Inflation sits around 8%, the highest it's been in 40 years. As a result, everything costs more, including food. And the restaurant industry is feeling the pain. That includes Greg Amsler, the owner of Salt Creek Grille in Valencia. KCRW talked to Amsler in November 2020 about how the restaurant fared following the news of a LA County-ordered outdoor dining suspension.
After fully reopening last year, Amsler says the restaurant was making record-breaking sales. However, when inflation kicked in, he immediately saw foot traffic drop. Customers started skipping the appetizers and ordered more luxurious items such as steak and full bottles of wine. He’s now been forced to raise prices. That includes raising the cost of a steak by 25-30% and other items by about 10%.
“We get into a point where the margins are so small in the restaurant industry that our prices keep going up.
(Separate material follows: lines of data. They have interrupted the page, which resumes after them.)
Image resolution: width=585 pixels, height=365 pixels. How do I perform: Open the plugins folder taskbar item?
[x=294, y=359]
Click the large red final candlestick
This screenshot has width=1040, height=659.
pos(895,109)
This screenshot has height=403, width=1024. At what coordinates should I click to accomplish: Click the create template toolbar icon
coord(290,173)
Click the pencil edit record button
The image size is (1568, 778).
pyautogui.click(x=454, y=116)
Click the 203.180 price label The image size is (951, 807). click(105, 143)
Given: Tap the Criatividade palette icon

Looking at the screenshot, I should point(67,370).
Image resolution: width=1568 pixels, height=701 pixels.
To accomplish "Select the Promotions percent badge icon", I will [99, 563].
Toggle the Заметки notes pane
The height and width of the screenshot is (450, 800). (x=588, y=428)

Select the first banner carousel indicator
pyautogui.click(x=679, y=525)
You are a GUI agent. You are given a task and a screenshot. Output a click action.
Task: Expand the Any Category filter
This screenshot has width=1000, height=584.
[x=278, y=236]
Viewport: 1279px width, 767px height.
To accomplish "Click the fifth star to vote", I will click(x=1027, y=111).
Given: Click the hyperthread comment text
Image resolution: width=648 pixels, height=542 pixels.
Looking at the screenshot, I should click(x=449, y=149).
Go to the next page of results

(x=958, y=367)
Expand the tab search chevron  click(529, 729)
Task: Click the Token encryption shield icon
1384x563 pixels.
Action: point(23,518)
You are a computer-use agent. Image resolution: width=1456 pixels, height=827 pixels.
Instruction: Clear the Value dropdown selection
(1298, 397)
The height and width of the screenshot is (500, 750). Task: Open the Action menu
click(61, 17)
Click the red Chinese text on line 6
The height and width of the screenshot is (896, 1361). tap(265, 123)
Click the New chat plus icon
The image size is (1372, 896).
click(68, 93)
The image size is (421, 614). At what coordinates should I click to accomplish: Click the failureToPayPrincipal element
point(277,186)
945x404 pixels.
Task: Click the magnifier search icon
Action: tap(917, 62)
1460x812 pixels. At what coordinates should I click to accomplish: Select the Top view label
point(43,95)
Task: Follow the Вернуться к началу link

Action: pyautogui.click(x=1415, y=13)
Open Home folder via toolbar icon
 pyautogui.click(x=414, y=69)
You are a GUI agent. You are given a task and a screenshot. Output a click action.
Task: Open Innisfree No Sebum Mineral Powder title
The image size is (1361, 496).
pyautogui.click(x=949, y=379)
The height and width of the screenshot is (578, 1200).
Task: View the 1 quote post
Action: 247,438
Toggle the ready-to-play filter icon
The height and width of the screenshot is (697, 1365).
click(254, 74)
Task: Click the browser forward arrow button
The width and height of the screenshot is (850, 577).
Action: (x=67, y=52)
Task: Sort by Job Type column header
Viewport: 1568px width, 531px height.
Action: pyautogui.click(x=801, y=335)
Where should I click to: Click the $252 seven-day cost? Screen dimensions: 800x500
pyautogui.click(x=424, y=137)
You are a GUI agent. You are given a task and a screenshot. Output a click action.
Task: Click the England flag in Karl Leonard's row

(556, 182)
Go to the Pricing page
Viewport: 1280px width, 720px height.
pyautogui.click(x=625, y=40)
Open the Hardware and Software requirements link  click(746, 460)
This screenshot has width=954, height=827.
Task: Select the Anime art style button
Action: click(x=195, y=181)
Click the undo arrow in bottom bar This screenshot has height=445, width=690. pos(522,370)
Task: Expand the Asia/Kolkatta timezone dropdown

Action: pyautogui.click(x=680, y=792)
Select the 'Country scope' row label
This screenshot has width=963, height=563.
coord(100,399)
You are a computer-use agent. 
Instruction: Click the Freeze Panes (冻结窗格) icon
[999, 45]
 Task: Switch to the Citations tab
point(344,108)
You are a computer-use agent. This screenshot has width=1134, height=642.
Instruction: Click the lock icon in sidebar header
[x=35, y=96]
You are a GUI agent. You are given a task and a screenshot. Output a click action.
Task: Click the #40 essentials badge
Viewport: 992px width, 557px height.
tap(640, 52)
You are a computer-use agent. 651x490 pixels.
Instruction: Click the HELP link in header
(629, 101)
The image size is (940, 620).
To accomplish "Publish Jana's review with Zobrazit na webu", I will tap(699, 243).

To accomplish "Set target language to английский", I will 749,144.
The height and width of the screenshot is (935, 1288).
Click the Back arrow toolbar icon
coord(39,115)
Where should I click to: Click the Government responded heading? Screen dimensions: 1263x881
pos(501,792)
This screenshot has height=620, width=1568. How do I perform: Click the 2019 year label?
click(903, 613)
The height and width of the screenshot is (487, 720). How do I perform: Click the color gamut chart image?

We pay for the raw product,” he explains. “That margin between the ceiling of where you can put your prices at and what you're paying, that gap is getting smaller and smaller.”
He attributes the price increase to farmer costs that are passed down.
“Take gas prices. The farmers need gas to plant their crops, to harvest their crops. Once the crops are harvested, there's gas in the transportation companies that used to take it to the suppliers. Then the suppliers have to use gas to take it to the individual restaurants. So when gas goes from $4 a gallon to $7 a gallon, you're looking at a 75% increase or whatever that might be in that cost. And that cost all gets passed on to the customers, which is us. And then we, in turn, have to pass at least a portion of that on to our customers.”
So far, Amsler says he hasn’t received any complaints. But customers have noticed.
“You get some people [say], ‘Boy, I wish I had the good old days where I could come in and have a bottle of wine with my wife, two steak dinners and still not spend $80, $90, $100.’ But for now, those days are gone.”
To help out his employees, Amsler says raises have gone to non-tipped employees to help them survive.
“I can't imagine this going on indefinitely. It’s just unsustainable. Gas prices have to level out. If it doesn't at least level off in the near-term, you're probably going to see a lot of smaller mom-and-pop, independent restaurants go by the wayside.”